▶ [AANGELEVERD FRAGMENT]:
┌────────

Omdat ik er zelf ook een verslag over heb moeten maken, hieronder wat fragmenten.
“ Hij maakt een gebaar naar de andere deur. En ook in haar gezicht zag hij die somberheid dalen, die vleug van wantrouwen.
‘Een R?’ zei Lemorne.
‘Ja.’ Ze begon te lopen, haar blikjes in de hand. Hij reikte naar de achterbank; voor ze bij haar deur was had hij het flesje al omgekeerd en de natte prop in zijn hand.
Ze ging zitten en draaide zich naar de doos.
‘Pardon, een moment,’ zei Lemorne, en hij reikte achter haar langs. In een plotselinge wilde ademhaling veerde ze van hem weg; Lemorne kromde zijn arm en drukte zijn hand in haar gezicht, trillend en krachtig.
Ze spande haar rug, als een schoonspringster die klaar staat op de plank – toen liet ze haar blikjes vallen en gleed langs de bank omlaag.
‘Hebbes,’ dacht Lemorne.
Hij startte en reed het parkeerterrein af, de Autoroute du Soleil op.”
“Uit de tas met vakantielectuur nam hij een blocnoot en een ballpoint en met de nog warme motorkap als onderlegger schreef hij: Sas. Ik ben je kwijt. Ik zoek je. Als je hier komt, blijf dan bij de auto. Rex x x x. Hij deed het velletje onder een ruitenwisser.”

└────────

▶ [VERZAMELDE GEGEVENS]:

┌────────

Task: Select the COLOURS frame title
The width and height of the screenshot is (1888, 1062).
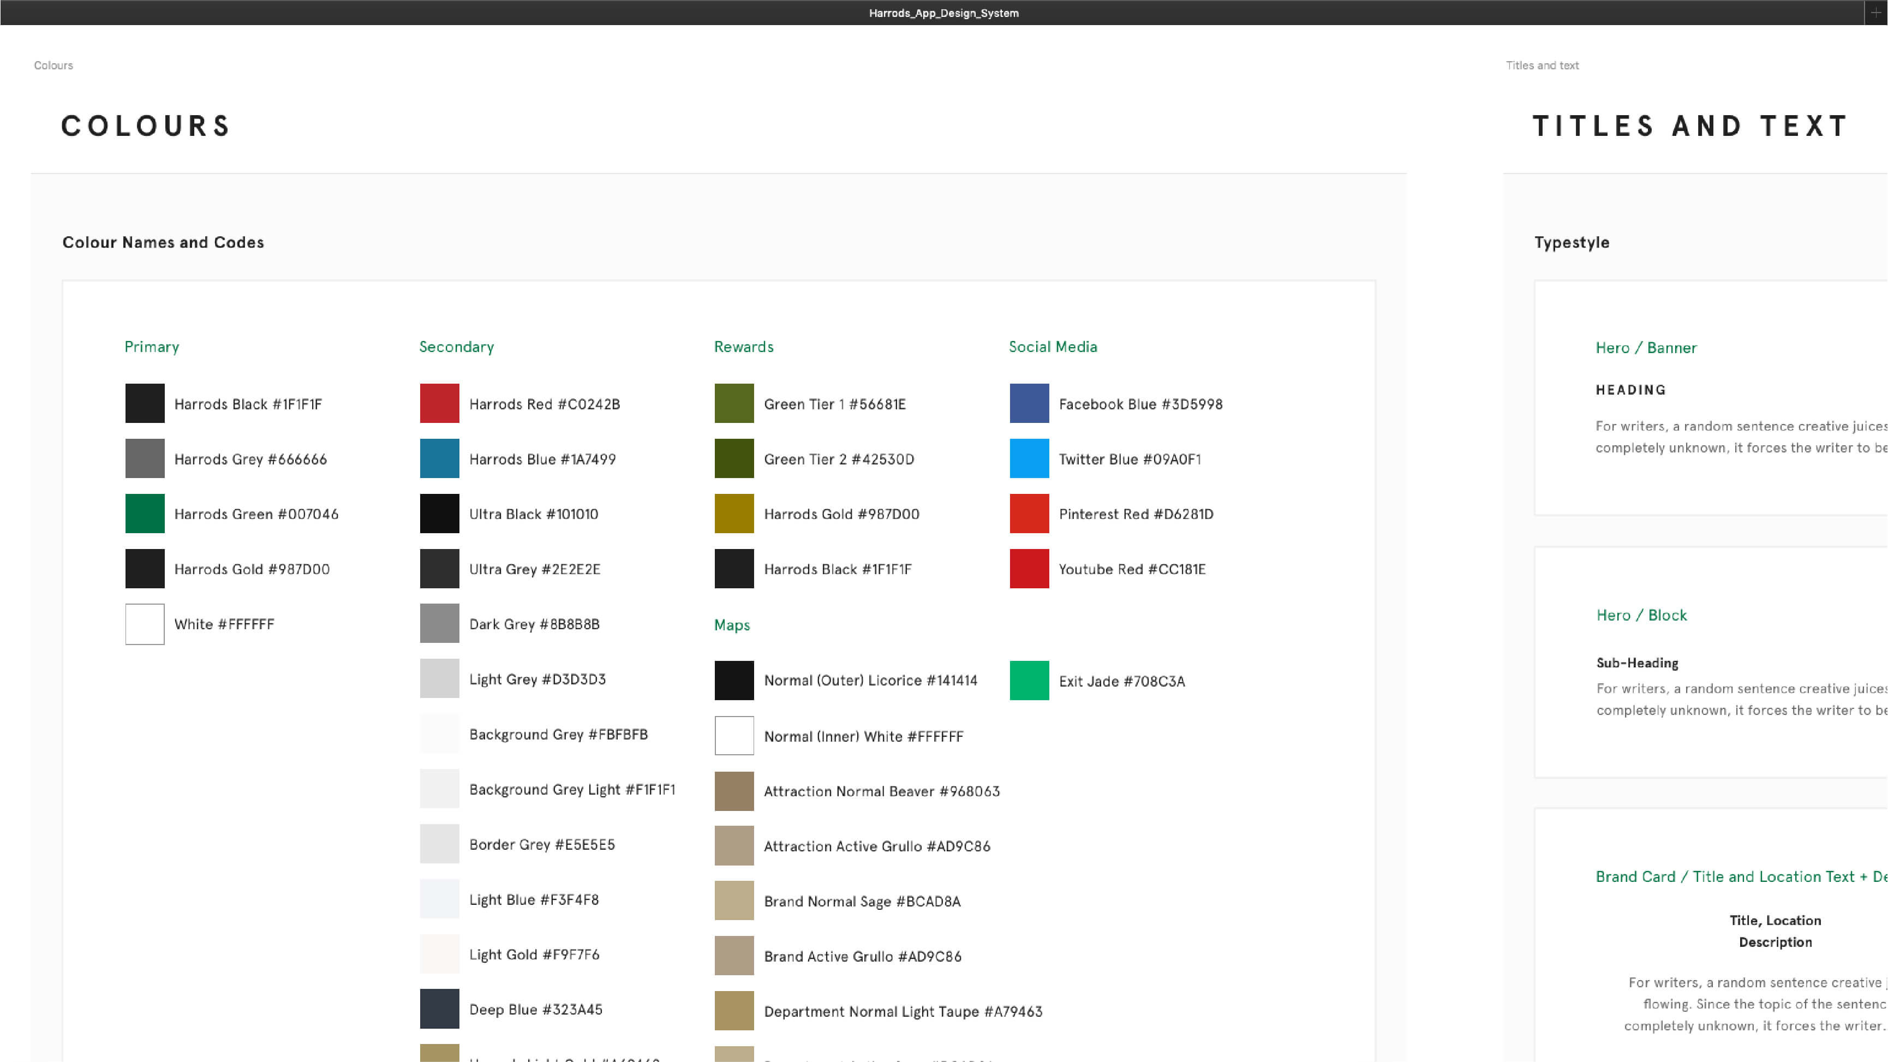Action: click(145, 125)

└────────

▶ [OEFENDOEL]:
Herhaal woord voor woord het stuk uit het aangeleverde fragment dat opent met de woorden waarin "Omdat ik er" staat en sluit met "trillend en krachtig.".

▶ [GESCHREVEN ANTWOORD]:
Omdat ik er zelf ook een verslag over heb moeten maken, hieronder wat fragmenten.
“ Hij maakt een gebaar naar de andere deur. En ook in haar gezicht zag hij die somberheid dalen, die vleug van wantrouwen.
‘Een R?’ zei Lemorne.
‘Ja.’ Ze begon te lopen, haar blikjes in de hand. Hij reikte naar de achterbank; voor ze bij haar deur was had hij het flesje al omgekeerd en de natte prop in zijn hand.
Ze ging zitten en draaide zich naar de doos.
‘Pardon, een moment,’ zei Lemorne, en hij reikte achter haar langs. In een plotselinge wilde ademhaling veerde ze van hem weg; Lemorne kromde zijn arm en drukte zijn hand in haar gezicht, trillend en krachtig.